HOW TO COMPLETE THIS TASK
Nothing but the lines below from the one containing "Training and Practice Development (215, 1541)" through the one containing "Image resolution: width=1470, height=1144." should appear in the answer, exact and without pictures.
____________
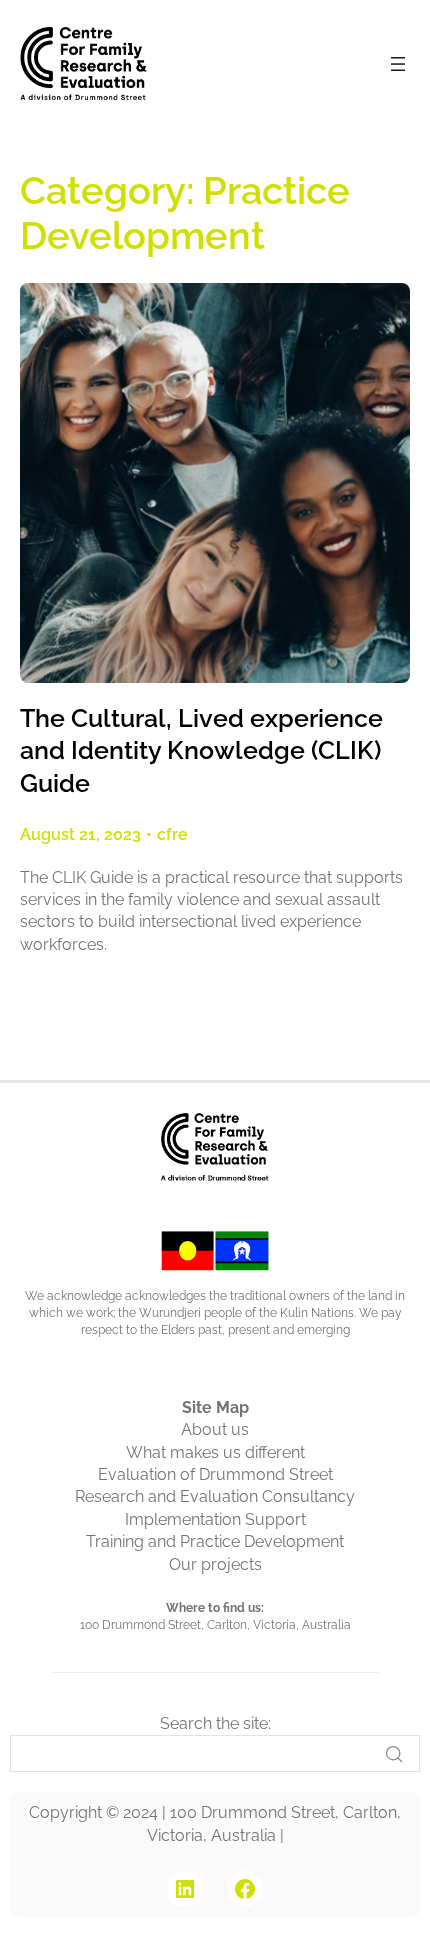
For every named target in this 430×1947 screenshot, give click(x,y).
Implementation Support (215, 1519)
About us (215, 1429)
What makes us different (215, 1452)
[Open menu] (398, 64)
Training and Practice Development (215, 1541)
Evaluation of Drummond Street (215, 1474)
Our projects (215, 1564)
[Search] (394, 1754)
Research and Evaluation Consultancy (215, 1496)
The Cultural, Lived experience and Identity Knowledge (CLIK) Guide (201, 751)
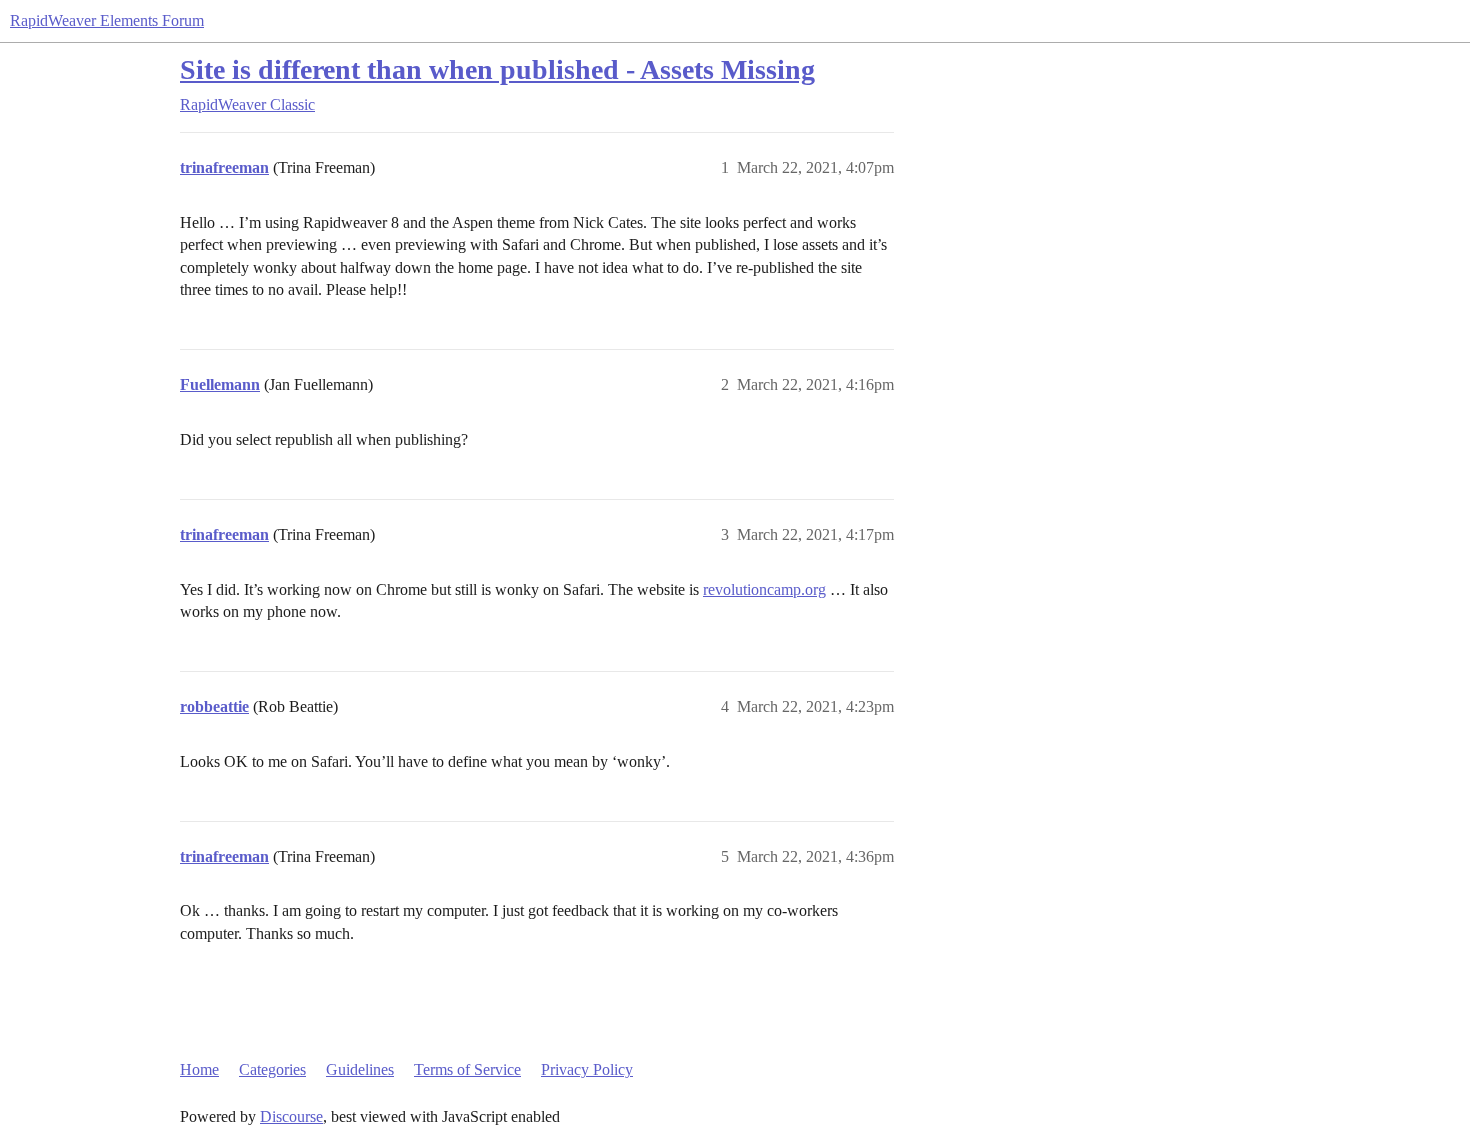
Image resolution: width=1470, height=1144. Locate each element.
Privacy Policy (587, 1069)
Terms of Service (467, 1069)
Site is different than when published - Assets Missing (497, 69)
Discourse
____________
EXERCISE SOLUTION
Training and Practice Development (215, 1541)
Evaluation of Drummond Street (215, 1474)
Our projects (215, 1564)
[Search] (394, 1754)
Research and Evaluation Consultancy (215, 1496)
The Cultural, Lived experience and Identity Knowledge (CLIK) Guide (201, 751)
Image resolution: width=1470, height=1144. Locate each element.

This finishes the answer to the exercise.